Texte fourni
# # # # #

Définir le contenu national: Valerie Creighton du FMC en discussion avec Graeme Mason de Screen Australia
Notre industrie des écrans est à la croisée des chemins et une discussion sur le contenu canadien s’impose. Au cours des prochains mois, le FMC souhaite lancer une conversation sur une possible nouvelle définition du contenu canadien: Quels sont les enjeux? En quoi est-ce important? Quel avenir envisage-t-on pour l’industrie? Cet article fait partie d’une série de Futur et Médias qui offrira une tribune à des voix diverses qui se pencheront sur l’essence du contenu canadien, l’authenticité, la propriété intellectuelle, les modèles d’affaires, et plus encore.
Qu’est-ce que l’industrie canadienne des écrans peut apprendre du secteur médiatique australien? Les deux pays partagent plusieurs ressemblances: un passé colonialiste et la place unique des peuples autochtones, des territoires vastes et peu peuplés, l’anglais comme langue principale ou majoritaire; et, lorsqu’il s’agit de leur paysage médiatique, l’importance grandissante des services de diffusion en ligne ainsi qu’un besoin vital de définir et protéger les histoires et le contenu locaux. Fin janvier, le premier ministre australien a annoncé l’imposition de quotas de contenu local aux plateformes internationales de diffusion en ligne à partir de la mi-2024, dans le cadre d’un plan de revitalisation du secteur culturel. De notre côté du globe, le projet de loi C-11 en est à ses derniers milles avant de devenir une loi. Amendement historique de la Loi sur la radiodiffusion, le projet de loi C-11 a pour principal objectif d’amener les diffuseurs étrangers à contribuer au financement et à la promotion du contenu canadien.
Évidemment, la présidente et chef de la direction du Fonds des médias du Canada, Valerie Creighton, et le chef de la direction de Screen Australia, Graeme Mason, en avaient long à se dire durant leur entretien au congrès Prime Time de l’Association canadienne des producteurs médiatiques, au début du mois de février.
Quotas de contenu local
D’après Graeme Mason, le fait que le premier ministre australien ait lui-même annoncé la politique culturelle nationale Revive, une stratégie quinquennale visant à revitaliser et renouveler le secteur des arts, du divertissement et de la culture, «est très révélateur». Dans un document officiel, le gouvernement australien reconnaît les menaces potentielles liées aux services de diffusion continue en ligne qui, «contrairement aux diffuseurs à accès libre et à la télévision par abonnement [...] n’ont pas l’obligation d’offrir du contenu australien sur leurs plateformes. La disponibilité de contenu de masse produit dans d’autres pays, particulièrement aux États-Unis, risque d’enterrer les voix des créatrices et créateurs d’histoires australiens.»

# # # # #

Lignes présentées
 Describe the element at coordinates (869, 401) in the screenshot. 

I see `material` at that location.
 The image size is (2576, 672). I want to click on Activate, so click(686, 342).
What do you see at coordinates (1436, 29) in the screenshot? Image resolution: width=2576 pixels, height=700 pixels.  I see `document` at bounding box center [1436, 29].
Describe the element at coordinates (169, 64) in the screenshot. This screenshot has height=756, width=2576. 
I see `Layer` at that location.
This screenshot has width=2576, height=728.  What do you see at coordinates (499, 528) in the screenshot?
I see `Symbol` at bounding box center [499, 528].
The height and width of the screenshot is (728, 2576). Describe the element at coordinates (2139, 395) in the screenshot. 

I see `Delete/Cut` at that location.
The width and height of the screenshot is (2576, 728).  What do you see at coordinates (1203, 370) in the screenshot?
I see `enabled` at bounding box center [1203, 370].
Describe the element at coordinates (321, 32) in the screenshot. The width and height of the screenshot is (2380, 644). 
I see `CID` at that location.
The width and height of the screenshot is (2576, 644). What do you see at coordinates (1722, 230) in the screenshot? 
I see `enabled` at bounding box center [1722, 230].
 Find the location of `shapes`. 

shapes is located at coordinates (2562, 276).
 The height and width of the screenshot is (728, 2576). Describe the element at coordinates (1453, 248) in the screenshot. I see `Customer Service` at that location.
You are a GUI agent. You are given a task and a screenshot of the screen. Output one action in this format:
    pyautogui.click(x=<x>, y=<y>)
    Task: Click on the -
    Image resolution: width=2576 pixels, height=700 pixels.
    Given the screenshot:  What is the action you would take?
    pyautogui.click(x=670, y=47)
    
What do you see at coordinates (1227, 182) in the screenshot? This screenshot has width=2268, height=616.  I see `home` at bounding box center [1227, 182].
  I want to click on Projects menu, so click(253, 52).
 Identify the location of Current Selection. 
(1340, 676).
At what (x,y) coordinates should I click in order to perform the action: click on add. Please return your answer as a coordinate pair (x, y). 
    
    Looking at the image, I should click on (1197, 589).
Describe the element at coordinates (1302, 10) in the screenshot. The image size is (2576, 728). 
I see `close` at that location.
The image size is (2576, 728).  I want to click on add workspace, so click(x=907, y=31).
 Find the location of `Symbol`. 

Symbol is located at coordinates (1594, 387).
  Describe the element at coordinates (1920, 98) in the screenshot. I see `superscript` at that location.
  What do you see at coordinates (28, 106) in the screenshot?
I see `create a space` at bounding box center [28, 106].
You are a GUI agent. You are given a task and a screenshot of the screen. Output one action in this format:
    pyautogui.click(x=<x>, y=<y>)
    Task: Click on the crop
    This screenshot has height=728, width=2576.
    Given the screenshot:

# # # # #

Énoncé du problème
Pouvez-vous recopier fidèlement le passage de l'article sur le contenu national, de « Définir le contenu » à « et plus encore. » ? Les lignes ne servent à rien ici.

Résultat obtenu
Définir le contenu national: Valerie Creighton du FMC en discussion avec Graeme Mason de Screen Australia
Notre industrie des écrans est à la croisée des chemins et une discussion sur le contenu canadien s’impose. Au cours des prochains mois, le FMC souhaite lancer une conversation sur une possible nouvelle définition du contenu canadien: Quels sont les enjeux? En quoi est-ce important? Quel avenir envisage-t-on pour l’industrie? Cet article fait partie d’une série de Futur et Médias qui offrira une tribune à des voix diverses qui se pencheront sur l’essence du contenu canadien, l’authenticité, la propriété intellectuelle, les modèles d’affaires, et plus encore.